NREL, Collaborators Complete Gearbox of Innovative Drivetrain

Jan. 16, 2015 | By Kelly Yaker | Contact media relations

NREL researchers and industrial collaborators have completed the fabrication of a new gearbox and power converter software as a part of their ongoing project to create an innovative drivetrain. The innovative, medium speed, medium-voltage wind turbine drivetrain design was developed with CREE, DNV KEMA, Romax Technology, and Vattenfall Windpower. This new drivetrain can increase reliability, decrease mass, improve efficiency, and reduce the cost of wind energy. In addition, the design can scale up to ratings as high as 10 megawatts (MW) while maintaining the lowest possible costs.

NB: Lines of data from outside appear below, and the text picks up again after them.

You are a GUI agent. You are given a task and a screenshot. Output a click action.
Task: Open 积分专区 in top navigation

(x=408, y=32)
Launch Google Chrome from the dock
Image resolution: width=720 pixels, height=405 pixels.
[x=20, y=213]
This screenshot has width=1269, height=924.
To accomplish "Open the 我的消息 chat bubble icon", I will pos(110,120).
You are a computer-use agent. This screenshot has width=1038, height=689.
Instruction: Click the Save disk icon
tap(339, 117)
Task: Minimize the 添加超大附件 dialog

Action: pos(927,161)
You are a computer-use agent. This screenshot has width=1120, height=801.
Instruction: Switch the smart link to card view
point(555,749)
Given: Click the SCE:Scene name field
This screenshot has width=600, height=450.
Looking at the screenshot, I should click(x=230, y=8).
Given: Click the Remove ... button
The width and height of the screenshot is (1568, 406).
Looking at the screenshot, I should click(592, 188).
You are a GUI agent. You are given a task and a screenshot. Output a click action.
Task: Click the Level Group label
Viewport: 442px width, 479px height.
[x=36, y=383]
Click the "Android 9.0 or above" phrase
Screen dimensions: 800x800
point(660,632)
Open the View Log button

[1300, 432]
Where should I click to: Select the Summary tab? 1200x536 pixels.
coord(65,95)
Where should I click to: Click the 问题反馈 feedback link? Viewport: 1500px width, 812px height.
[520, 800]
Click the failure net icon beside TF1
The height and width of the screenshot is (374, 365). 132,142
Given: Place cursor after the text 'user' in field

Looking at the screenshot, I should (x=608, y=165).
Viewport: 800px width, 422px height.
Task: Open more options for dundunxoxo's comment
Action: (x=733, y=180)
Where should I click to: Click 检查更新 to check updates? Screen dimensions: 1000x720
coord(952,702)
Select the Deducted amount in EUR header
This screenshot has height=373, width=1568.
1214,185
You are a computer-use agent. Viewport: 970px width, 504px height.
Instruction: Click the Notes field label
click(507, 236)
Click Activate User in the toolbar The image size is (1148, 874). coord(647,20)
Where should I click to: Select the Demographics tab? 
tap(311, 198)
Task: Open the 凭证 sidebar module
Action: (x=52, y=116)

The NWTC team’s design concept applies a system approach to improve the conventional wind turbine drivetrain, focusing on all three of its major components: a single-stage gearbox, a medium-speed permanent-magnet generator, and a high efficiency power converter. Traditional three-stage highspeed gearbox designs have been plagued with reliability issues caused by the large and unpredictable loads imparted on the gears and bearings by the wind acting on the rotor and by utility faults acting through the generator. Therefore, the team’s gearbox design consists of a single planetary stage that uses compliant flex-pins and journal bearings to support the planets, eliminating the lower-reliability, higher-speed stages. This new configuration improves the load distribution and increases the drivetrain’s overall reliability.

Historically, wind plants have been subjected to less stringent utility interconnection requirements than fossil-fuel plants. However, because of the success and substantial growth of wind energy in recent years, wind plant interconnection requirements are now the same as fossil-fuel plants. As a result, these requirements drive the design of new power converters. The team’s power converter design incorporates innovative software algorithms that are grid-friendly, compliant with emerging requirements, and support the continued growth of wind power as a large contributor to power generation. The team will also be exploring medium-voltage, wide-band gap, silicon-carbide power modules. These state-of-the-art power modules are expected to significantly reduce the losses within the power converter, leading to increased efficiency, energy capture, and revenue.

In January 2015, the team will assemble the new gearbox and power converter with the WindPACT medium speed generator. The completed drivetrain will be tested in the 2.5-MW dynamometer and with the newly commissioned controllable grid interface at the NWTC. Upon the successful completion of testing, technology readiness levels will be advanced and combined with a commercialization plan that will lead to global deployments of the drivetrain technologies. The team’s designs will further reduce the cost of wind energy and ensure that U.S. companies are at the forefront of technical innovation within the global wind energy industry.